**Exercise data**
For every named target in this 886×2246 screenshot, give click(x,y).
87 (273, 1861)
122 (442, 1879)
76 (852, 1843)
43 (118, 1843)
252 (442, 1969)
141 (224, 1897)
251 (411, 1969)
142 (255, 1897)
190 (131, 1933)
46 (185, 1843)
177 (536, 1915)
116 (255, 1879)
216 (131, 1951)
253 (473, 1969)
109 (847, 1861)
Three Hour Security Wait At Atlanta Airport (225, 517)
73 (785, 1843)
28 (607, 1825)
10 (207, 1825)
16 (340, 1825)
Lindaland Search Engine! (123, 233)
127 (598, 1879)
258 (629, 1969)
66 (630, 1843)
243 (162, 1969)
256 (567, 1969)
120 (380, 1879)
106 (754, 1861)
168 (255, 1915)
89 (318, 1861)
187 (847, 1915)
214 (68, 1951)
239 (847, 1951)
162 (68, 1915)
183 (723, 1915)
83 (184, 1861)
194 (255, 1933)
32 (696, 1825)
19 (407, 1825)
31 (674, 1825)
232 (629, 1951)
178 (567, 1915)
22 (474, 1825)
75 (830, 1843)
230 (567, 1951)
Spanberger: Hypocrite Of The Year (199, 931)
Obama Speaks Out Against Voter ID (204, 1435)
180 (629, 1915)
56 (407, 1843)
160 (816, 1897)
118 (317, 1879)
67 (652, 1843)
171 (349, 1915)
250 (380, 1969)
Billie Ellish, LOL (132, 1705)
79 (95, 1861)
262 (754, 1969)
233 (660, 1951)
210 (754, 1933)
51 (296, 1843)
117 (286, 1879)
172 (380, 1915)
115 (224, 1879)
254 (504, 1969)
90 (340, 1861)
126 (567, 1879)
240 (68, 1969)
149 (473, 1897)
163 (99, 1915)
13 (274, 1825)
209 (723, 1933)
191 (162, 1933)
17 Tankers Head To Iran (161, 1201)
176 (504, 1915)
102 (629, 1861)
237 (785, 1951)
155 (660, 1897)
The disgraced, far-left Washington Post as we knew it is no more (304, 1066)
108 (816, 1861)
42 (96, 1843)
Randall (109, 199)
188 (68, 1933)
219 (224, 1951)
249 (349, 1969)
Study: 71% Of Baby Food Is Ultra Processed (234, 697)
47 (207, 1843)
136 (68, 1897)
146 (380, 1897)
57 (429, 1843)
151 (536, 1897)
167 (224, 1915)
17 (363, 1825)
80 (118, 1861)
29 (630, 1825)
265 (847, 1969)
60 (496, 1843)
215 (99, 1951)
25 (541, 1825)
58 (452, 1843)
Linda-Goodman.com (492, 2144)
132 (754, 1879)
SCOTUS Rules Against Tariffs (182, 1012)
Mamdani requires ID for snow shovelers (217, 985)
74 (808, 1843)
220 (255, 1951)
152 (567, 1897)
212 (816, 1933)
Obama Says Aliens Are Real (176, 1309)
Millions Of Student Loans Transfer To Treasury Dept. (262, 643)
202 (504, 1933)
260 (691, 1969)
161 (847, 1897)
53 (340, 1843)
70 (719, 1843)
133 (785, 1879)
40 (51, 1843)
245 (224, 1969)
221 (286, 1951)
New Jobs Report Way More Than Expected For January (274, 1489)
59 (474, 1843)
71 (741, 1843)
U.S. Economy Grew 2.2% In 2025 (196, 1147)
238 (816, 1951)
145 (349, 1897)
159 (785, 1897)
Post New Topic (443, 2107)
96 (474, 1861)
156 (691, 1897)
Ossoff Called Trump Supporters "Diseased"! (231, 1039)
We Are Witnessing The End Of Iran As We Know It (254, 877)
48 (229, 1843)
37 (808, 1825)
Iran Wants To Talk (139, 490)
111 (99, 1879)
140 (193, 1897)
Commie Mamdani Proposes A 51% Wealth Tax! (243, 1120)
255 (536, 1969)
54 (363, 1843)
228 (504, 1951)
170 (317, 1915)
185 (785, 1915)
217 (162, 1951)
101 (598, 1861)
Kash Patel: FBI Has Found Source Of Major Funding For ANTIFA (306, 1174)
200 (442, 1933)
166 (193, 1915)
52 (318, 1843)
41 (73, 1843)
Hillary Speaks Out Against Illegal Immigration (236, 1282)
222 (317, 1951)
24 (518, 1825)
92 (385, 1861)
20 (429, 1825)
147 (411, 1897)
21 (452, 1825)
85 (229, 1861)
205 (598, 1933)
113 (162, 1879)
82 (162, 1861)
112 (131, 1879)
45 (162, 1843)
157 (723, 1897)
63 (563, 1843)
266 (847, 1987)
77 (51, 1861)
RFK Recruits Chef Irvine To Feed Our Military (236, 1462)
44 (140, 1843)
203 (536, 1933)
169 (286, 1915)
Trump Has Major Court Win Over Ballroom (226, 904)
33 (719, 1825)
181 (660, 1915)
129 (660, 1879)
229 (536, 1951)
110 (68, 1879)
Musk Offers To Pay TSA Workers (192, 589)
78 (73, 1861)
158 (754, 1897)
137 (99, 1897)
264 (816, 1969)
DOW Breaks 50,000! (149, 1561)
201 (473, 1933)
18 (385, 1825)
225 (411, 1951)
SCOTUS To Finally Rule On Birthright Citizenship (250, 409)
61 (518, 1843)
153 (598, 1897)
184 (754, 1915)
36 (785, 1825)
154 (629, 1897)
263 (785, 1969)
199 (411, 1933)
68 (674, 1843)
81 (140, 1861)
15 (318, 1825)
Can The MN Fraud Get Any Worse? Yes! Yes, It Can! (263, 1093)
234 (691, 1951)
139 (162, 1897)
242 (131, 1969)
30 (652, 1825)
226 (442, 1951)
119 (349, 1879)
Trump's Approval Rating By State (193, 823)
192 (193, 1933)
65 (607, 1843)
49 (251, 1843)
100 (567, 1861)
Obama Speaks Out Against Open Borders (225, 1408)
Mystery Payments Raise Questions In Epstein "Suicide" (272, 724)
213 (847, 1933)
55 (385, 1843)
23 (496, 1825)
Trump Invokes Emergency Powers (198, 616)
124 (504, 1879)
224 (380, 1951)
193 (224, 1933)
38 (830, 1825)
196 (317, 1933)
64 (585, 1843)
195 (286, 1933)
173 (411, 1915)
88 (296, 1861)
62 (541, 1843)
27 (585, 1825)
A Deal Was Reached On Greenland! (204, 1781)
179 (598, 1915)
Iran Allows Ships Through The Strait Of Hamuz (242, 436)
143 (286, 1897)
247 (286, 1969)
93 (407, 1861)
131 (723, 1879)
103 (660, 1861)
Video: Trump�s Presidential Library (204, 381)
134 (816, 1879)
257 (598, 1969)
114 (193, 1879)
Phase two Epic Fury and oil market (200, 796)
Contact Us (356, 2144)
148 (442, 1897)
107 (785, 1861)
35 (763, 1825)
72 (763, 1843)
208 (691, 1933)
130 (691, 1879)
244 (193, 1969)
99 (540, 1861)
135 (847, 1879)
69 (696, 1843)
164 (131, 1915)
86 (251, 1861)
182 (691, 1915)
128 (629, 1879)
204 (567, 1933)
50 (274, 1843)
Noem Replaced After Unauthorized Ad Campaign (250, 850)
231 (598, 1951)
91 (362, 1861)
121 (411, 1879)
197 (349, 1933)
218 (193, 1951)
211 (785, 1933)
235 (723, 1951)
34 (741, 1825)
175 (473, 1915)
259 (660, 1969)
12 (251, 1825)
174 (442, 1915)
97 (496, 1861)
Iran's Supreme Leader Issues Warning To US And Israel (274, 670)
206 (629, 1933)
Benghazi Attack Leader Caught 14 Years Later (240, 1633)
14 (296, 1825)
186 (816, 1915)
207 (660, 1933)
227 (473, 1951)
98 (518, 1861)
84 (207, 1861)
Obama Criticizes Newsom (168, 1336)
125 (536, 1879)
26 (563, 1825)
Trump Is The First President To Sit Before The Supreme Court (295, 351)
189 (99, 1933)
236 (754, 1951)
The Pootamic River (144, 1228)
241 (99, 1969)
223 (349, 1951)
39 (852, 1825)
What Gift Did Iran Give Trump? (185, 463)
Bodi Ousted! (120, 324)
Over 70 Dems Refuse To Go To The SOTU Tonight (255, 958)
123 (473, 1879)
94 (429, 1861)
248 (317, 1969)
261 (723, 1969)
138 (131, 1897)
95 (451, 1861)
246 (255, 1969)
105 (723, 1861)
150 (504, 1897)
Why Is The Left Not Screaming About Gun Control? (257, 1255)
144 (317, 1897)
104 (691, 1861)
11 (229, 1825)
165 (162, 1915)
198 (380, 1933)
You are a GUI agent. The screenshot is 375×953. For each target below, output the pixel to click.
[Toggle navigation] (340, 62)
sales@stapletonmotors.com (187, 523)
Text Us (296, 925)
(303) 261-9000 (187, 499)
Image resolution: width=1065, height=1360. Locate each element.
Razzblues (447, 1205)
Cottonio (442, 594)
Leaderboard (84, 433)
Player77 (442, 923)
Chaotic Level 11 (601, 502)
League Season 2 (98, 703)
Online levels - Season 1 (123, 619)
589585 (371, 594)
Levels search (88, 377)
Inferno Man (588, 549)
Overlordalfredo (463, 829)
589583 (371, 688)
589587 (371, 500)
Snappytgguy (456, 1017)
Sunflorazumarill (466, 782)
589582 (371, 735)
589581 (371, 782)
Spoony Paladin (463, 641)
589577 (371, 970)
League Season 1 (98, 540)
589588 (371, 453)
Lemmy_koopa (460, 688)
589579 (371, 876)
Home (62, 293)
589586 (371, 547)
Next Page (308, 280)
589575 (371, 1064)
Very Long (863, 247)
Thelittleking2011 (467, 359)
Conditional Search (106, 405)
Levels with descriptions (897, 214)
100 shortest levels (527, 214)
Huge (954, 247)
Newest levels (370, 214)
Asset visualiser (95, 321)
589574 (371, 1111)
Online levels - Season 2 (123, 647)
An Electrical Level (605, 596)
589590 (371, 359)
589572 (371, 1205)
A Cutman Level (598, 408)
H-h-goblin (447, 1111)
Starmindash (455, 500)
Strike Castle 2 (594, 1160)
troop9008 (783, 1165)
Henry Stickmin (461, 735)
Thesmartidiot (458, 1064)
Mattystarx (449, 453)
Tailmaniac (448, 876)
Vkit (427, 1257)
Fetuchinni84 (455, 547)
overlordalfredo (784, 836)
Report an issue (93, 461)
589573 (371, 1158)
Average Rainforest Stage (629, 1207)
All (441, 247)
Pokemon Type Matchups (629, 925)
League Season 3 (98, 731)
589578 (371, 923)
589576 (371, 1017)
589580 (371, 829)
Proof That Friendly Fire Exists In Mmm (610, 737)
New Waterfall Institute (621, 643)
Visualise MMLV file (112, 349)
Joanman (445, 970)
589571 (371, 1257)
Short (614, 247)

**Required task**
Which lines of the material above contain the string "Trump"? Pull out each of those lines in full, counting only matches with the same uppercase and lowercase letters.

**Solution for this problem**
Ossoff Called Trump Supporters "Diseased"! (231, 1039)
Trump Has Major Court Win Over Ballroom (226, 904)
Trump's Approval Rating By State (193, 823)
Trump Invokes Emergency Powers (198, 616)
Video: Trump�s Presidential Library (204, 381)
Trump Is The First President To Sit Before The Supreme Court (295, 351)
What Gift Did Iran Give Trump? (185, 463)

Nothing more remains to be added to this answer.